As negociações começarão em Outubro próximo em Luanda, no quadro de nova missão do FMI

O Fundo Monetário Internacional (FMI) confirmou hoje ter recebido um pedido do Governo de Angola para o início de discussões de um programa económico financiado ao abrigo do Programa de Financiamento Ampliado (Extended Fund Facility – EFF).
No documento, Tao Zhang, director adjunto do FMI, refere que o pedido foi feito durante a missão de avaliação que a instituição efectuou a Angola de 1 a 14 deste mês e que as negociações para o empréstimo deverão começar “assim que for possível”.

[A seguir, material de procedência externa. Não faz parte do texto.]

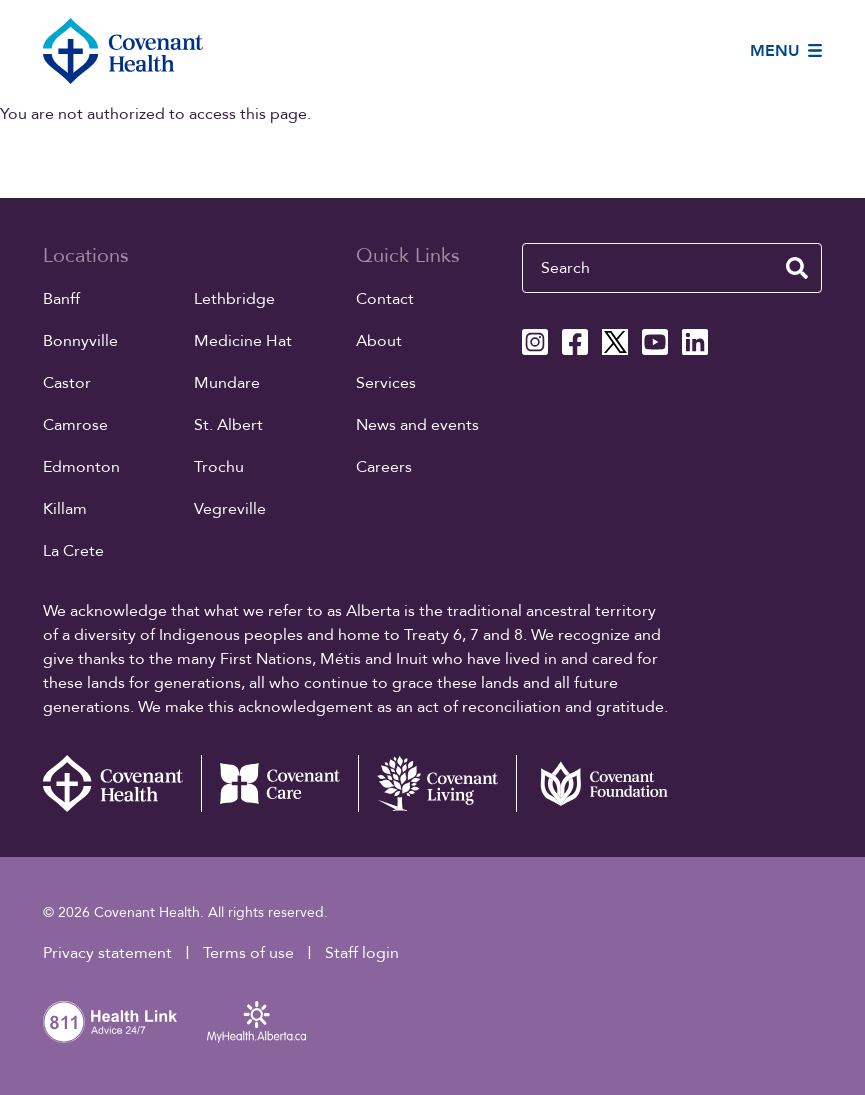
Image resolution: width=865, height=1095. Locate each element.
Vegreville (230, 509)
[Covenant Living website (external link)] (437, 784)
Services (386, 383)
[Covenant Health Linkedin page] (695, 342)
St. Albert (228, 425)
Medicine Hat (243, 341)
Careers (384, 467)
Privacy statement (107, 953)
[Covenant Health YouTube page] (655, 342)
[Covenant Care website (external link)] (280, 784)
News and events (417, 425)
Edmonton (81, 467)
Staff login (362, 953)
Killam (65, 509)
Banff (61, 299)
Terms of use (248, 953)
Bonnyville (80, 341)
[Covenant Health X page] (615, 342)
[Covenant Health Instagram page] (535, 342)
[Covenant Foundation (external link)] (595, 784)
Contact (385, 299)
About (379, 341)
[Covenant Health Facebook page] (575, 342)
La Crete (73, 551)
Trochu (219, 467)
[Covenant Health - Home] (122, 784)
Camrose (75, 425)
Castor (67, 383)
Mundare (227, 383)
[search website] (797, 268)
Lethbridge (234, 299)
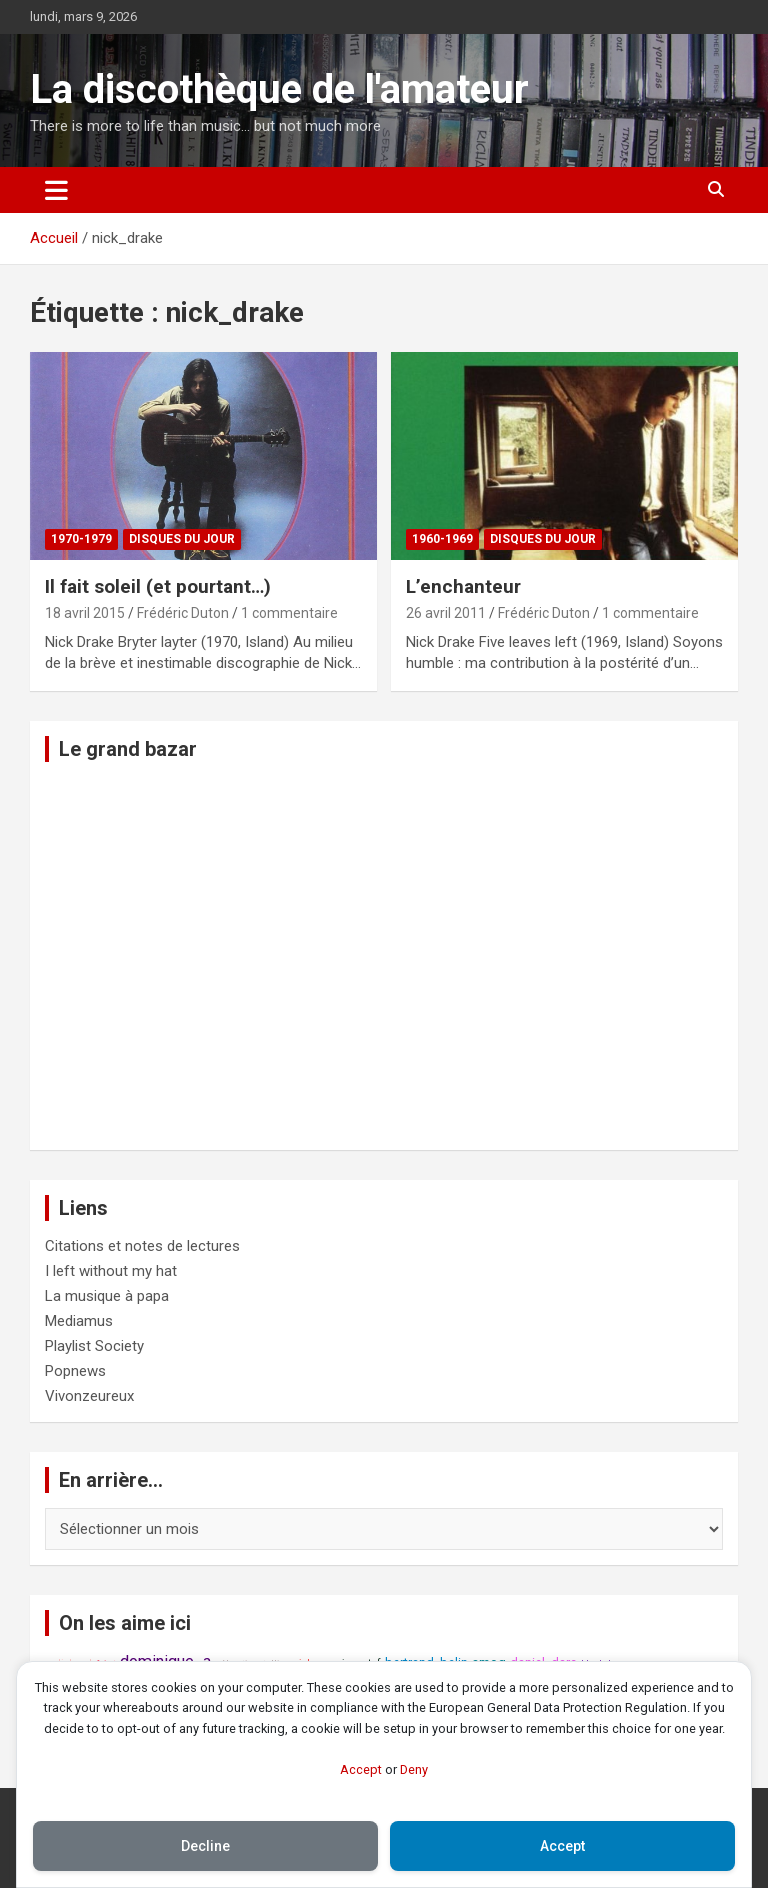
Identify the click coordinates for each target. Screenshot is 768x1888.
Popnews (75, 1371)
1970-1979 (81, 539)
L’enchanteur (463, 586)
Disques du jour (182, 539)
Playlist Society (94, 1346)
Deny (414, 1769)
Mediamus (79, 1321)
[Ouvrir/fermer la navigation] (56, 190)
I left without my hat (111, 1271)
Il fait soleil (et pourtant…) (158, 586)
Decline (205, 1846)
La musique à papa (107, 1296)
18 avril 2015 (85, 613)
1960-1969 (442, 539)
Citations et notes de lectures (142, 1246)
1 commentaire (289, 613)
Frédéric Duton (183, 613)
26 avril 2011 (446, 613)
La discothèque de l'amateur (279, 89)
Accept (361, 1769)
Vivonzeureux (89, 1396)
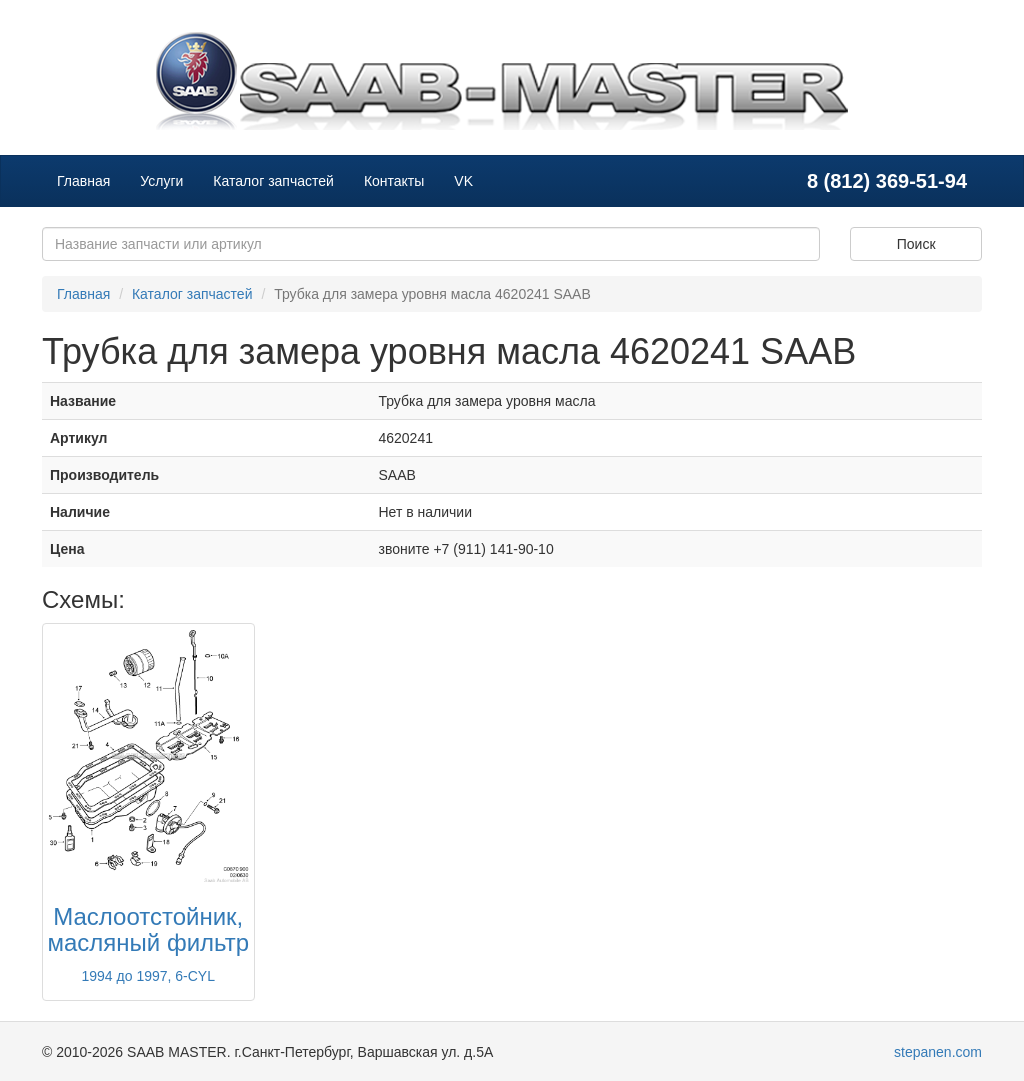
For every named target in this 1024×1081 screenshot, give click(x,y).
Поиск (916, 244)
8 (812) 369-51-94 (887, 181)
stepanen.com (938, 1052)
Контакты (394, 181)
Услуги (161, 181)
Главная (83, 181)
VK (463, 181)
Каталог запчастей (273, 181)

O programa de assistência financeira, refere o FMI, será suportado pelo Instrumento de Coordenação de Políticas (Policy Coordination Instrument – PCI).
Segunda-feira, num comunicado divulgado pelo Ministério das Finanças, relativo à missão de 14 dias que a organização de Bretton Woods efetuou a Angola, foi indicado que o Governo de Luanda “solicitou o ajustamento do programa de apoio do FMI, adicionando-se uma componente de financiamento”.
A medida, cujas negociações começarão em Outubro próximo em Luanda, no quadro de nova missão, visa o apoio do FMI às políticas e reformas económicas definidas no Programa de Estabilização Macroeconómica (PEM) e no Plano de Desenvolvimento Nacional (PDN) de 2018 a 2022.
O FMI disse que, tendo em conta a evolução económica mais recente, e de modo a facilitar a implementação do PEM e do PDN, o Governo angolano acabou por solicitar o financiamento, no quadro do Programa de Financiamento Ampliado, de dois anos, extensível por mais um, se necessário.
“O Governo do Presidente [João] Lourenço tem dado passos importantes em relação à melhoria da governação e na restauração da estabilidade macroeconómica. O FMI está pronto para ajudar as autoridades a enfrentar os desafios económicos de Angola e apoiar as políticas económicas e reformas” com base no PEM e no PDN 2018/2022, lê-se no comunicado hoje assinado por Tao Zhang.
“Esperamos iniciar as discussões do programa com as autoridades angolanas assim que foi possível”, termina o documento.